Değerli dostlar, hepinize ŞİİRLİ CUMALAR diliyorum. Bu hafta için seçtiğim şair adı çok bilinen, bazı şiirleri şarkılarda yaşayan ancak şiirleri ve yapıtları çok az okunan bir büyük edebiyatçı, ŞÜKRAN KURDAKUL. 1927-2004 yılları arasında yaşamıştır.
1946 yılında İzmir Karşıyaka Lisesi öğrencisi iken komünist faaliyetlerde bulunduğu gerekçesi ile 141-142. maddelerden 4.5 ay cezaevinde kalır. Bu nedenle okuldan atılır. İzmir Belediyesi’nde sekreterlik, İstanbul’da bir bankada memurluk yapmıştır.
15 yaşındayken Faruk Nafiz Çamlıbel tarafından yönetilen Yedigün dergisinde ilk şiiri yayınlanır. İlk yazdığı şiirlerinde belirgin bir Nazım Hikmet etkisi vardır. 1953 yılında komünistlikten yeniden tutuklanır. 68 günü hücrede olmak üzere iki yıl hapis yatar. Şükran Kurdakul, hapishanede yazdığı şiirlerinin bir kısmını 1956 yılında “Giderayak” adlı kitabında yayınlar. Cezaevinden çıktıktan sonra yayınevlerinde düzeltmen olarak çalışır ve Ataç Yayınevi’ni kurar. 1964 yılında Türkiye İşçi Partisi’ne üye olur, aynı yıl Türk Edebiyatçılar Birliği Genel Sekreterliği’ne seçilir. 1980 darbesinden sonra 141. Maddeden yeniden tutuklanır. “ Nazım Hikmet Kültür ve Sanat Vakfı” yöneticiliği ve 1995’ten sonra, “Özerk Sanat Konseyi” ve “ Ulusal Sanat Kurulu” gibi iki önemli kuruluşun kuruculuğunu ve başkanlığını yapar.
Şiirlerinde sözcükler alabildiğine temiz ve akıcıdır. Özgürlüğe olan tutkunluğu şiirlerine yansır. 1986’da Ezginin Günlüğü tarafından seslendirilen dizeleri kendisinden daha çok tanınmaktadır.
“ben sevdayım al beni sevecenliğine
ben gülüm dallarına aşıla beni
çocuğum ben, göğsünde büyüt
umudum ben, düşüncende geliştir
acıyım, gerçeği ararsan bende,
inancım, coşkuyu yaşarsan bende”
Şükran Kurdakul Türk Edebiyatı’na toplumcu, devrimci bir soluk getirmiş, bazı şiirleri büyük kalabalıklar önünde seslendirilmesine karşın “slogan şiirine” dönüşmemiştir. Kanımca Türk Edebiyatının Neruda’sı sayılmalıdır. Şiirlerinin yanı sıra, başta dört ciltlik Çağdaş Türk Edebiyatı olmak üzere eleştiri, inceleme, öykü, köşe yazısı türünde pek çok eser vermiştir.
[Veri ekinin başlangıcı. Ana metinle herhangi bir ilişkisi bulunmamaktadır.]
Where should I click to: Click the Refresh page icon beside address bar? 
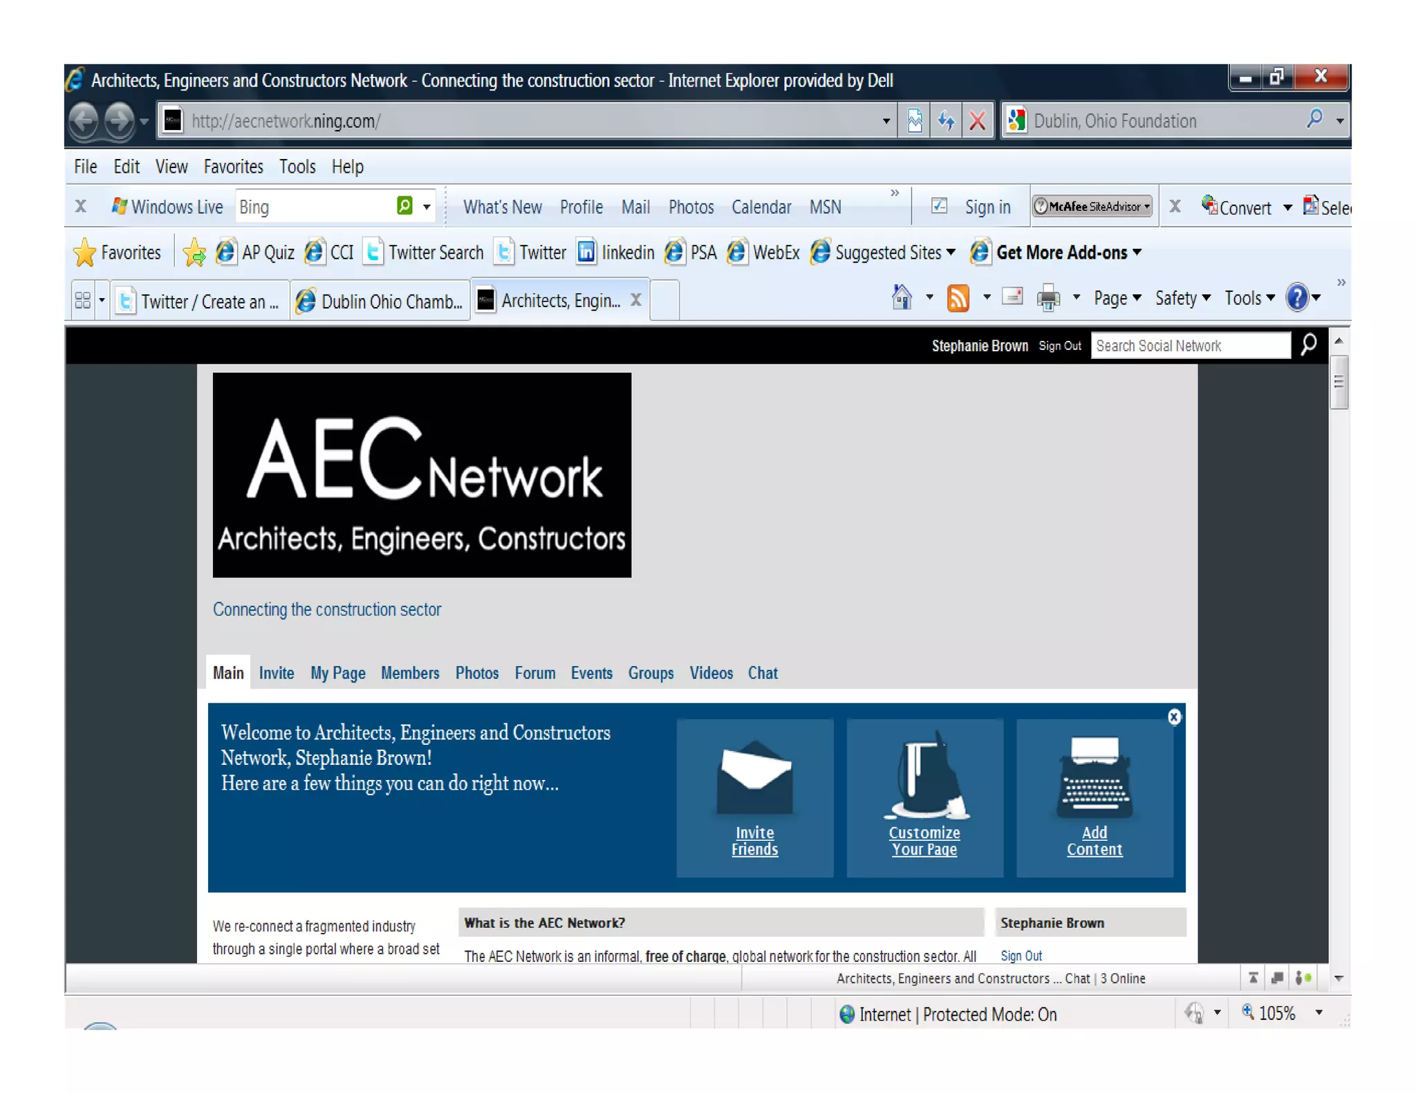tap(946, 121)
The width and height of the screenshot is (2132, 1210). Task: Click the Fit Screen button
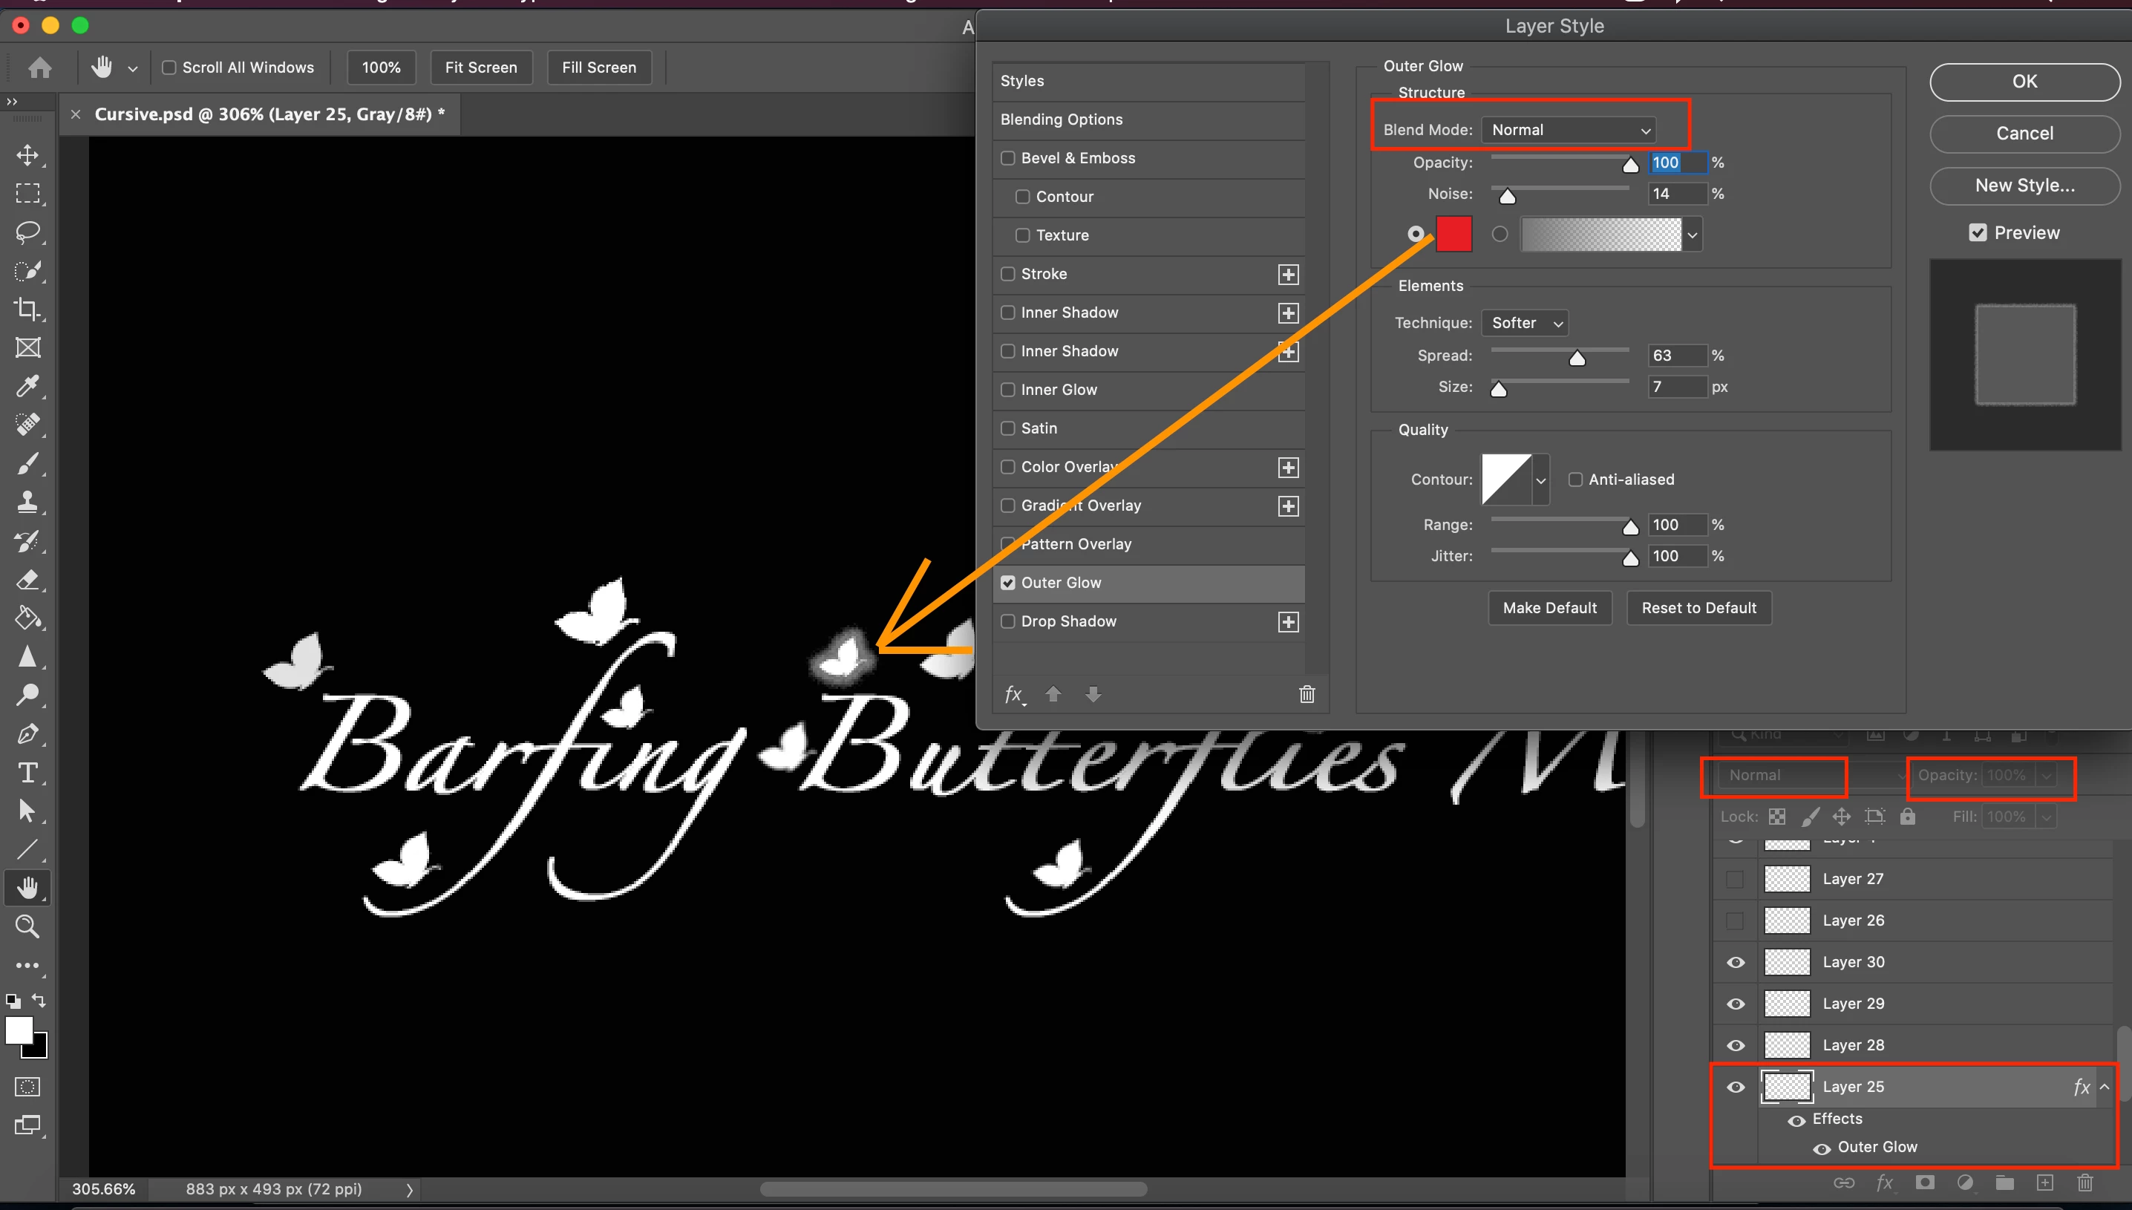(x=480, y=67)
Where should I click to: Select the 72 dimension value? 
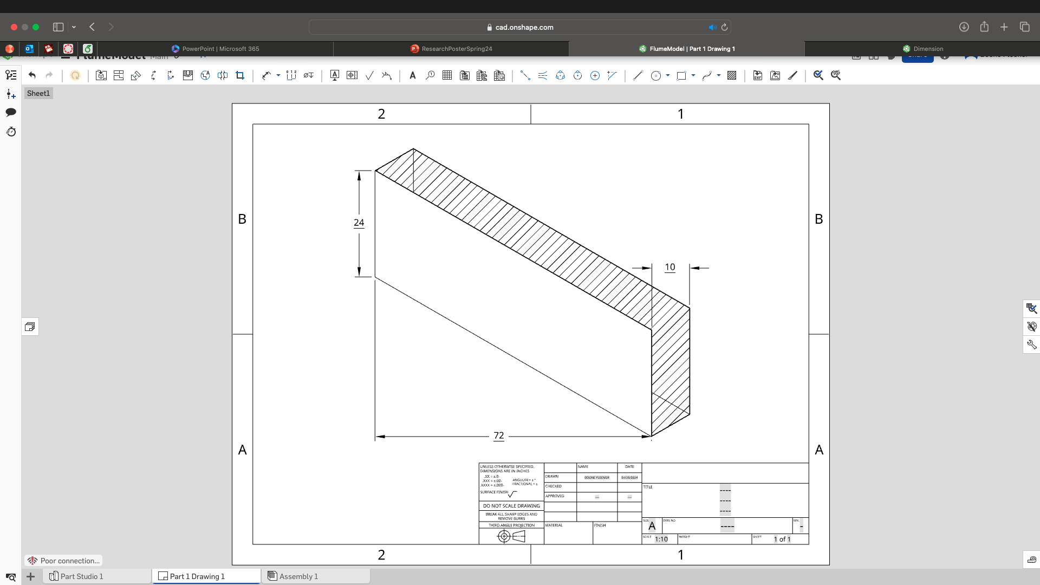[499, 436]
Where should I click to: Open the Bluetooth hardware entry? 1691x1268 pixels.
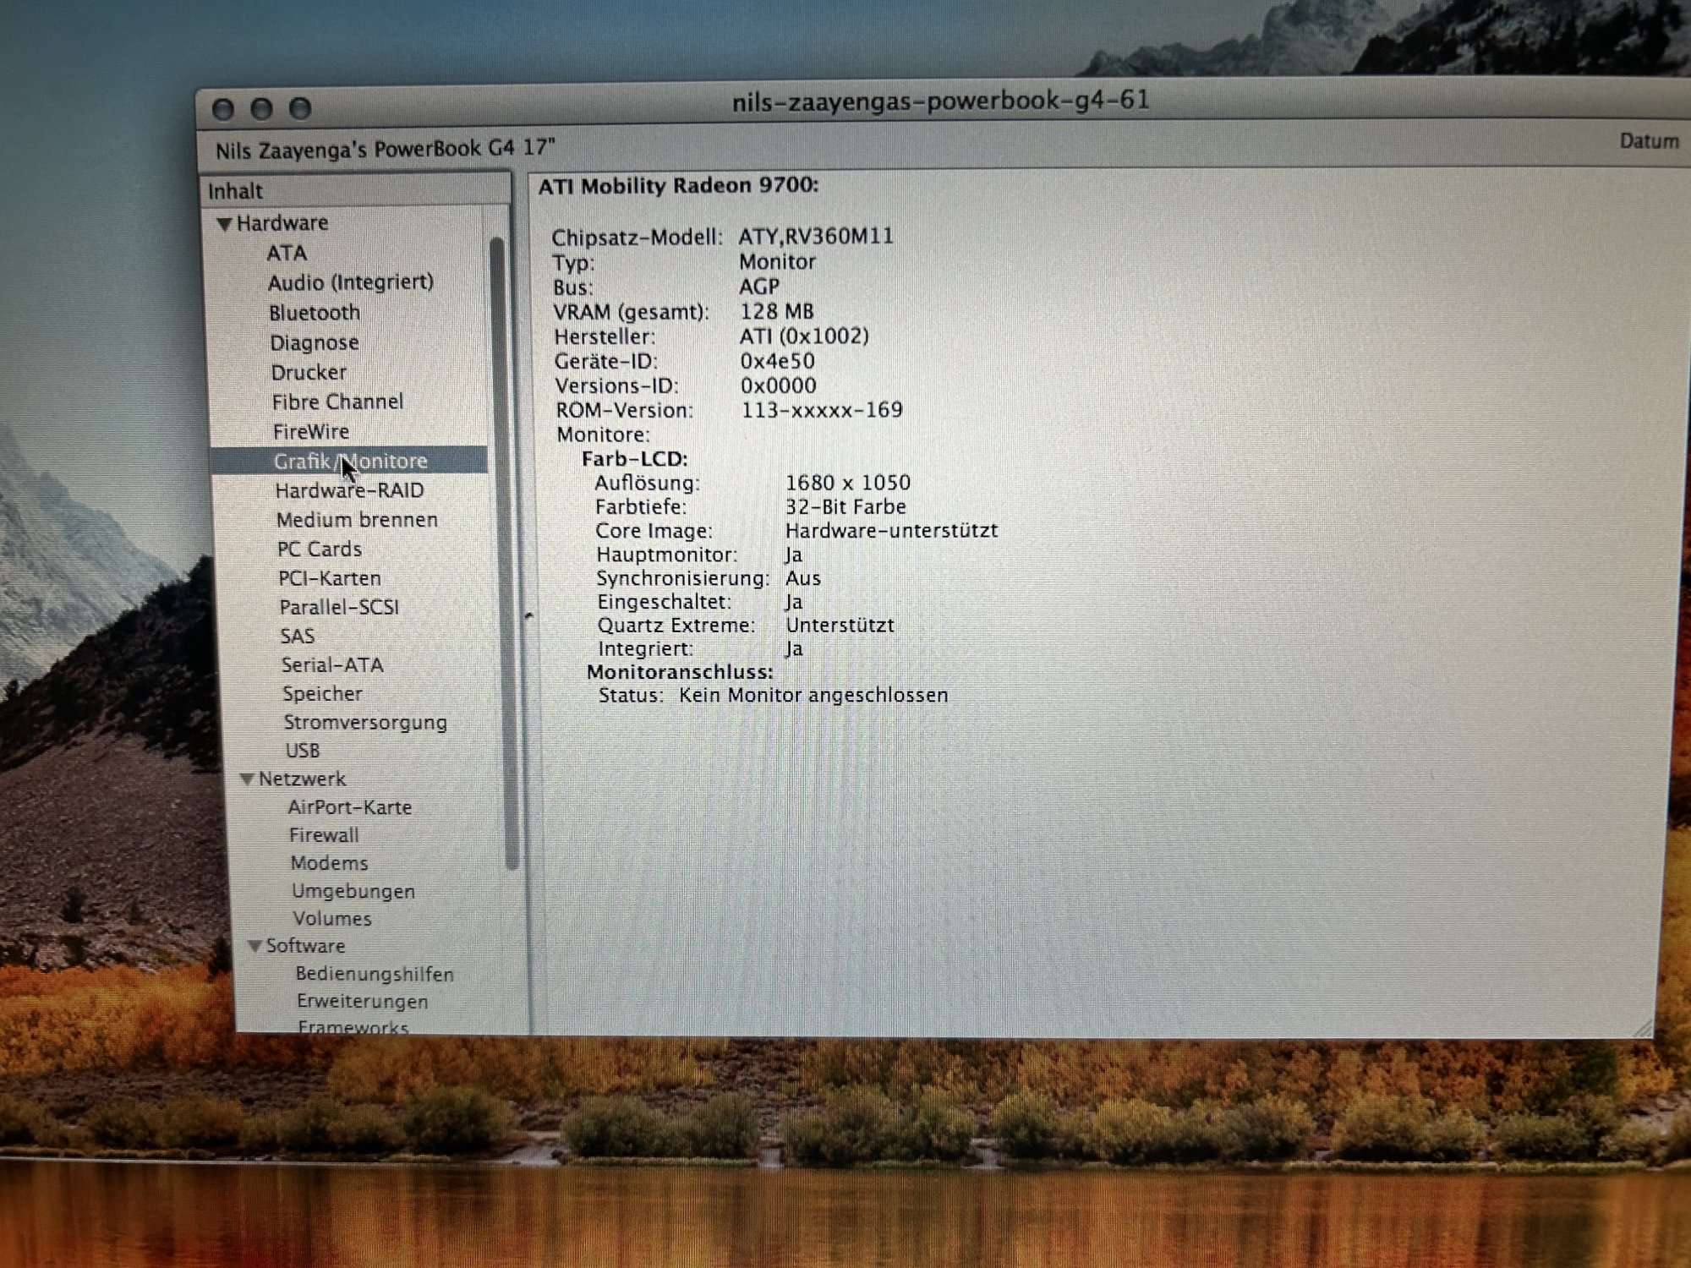click(x=315, y=313)
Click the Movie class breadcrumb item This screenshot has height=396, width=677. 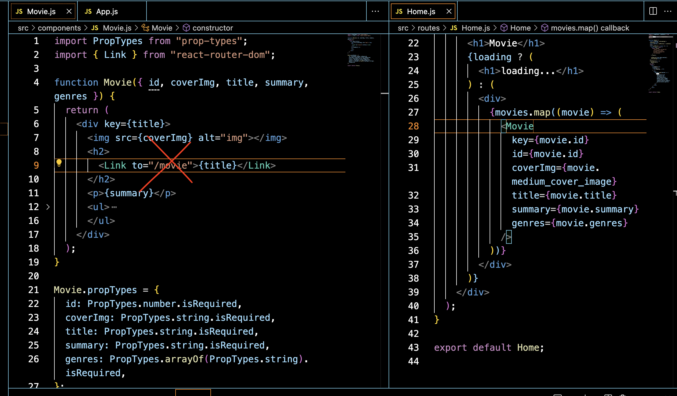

Bu hafta ŞİİRLİ CUMALAR’ı Şükran Kurdakul’un bir cezaevi şiiriyle noktalıyorum. Beğeneceksiniz!
“BENDEN SOR
Bunca acının çiçeği içimde büyüdü
Mahpushane saksılarındaki baharı benden sor…
Kulak ver gecenin sessizliğinde ağan sese,
Ölümcünün böldüğü uykuları benden sor.
Silahlar doğanın yüreğini arıyor durmadan,
Bu kan kokusunun ürettiği soruları benden sor…
Gördük ki, türkülerin sonu yok dilimizde,
Kopup geldikleri dağları benden sor.”
ŞİİRLİ CUMALAR, Ortadoğu bataklığına, muhafazakar bir toplum olmaya ve nefret diline karşı bir DURUŞdur.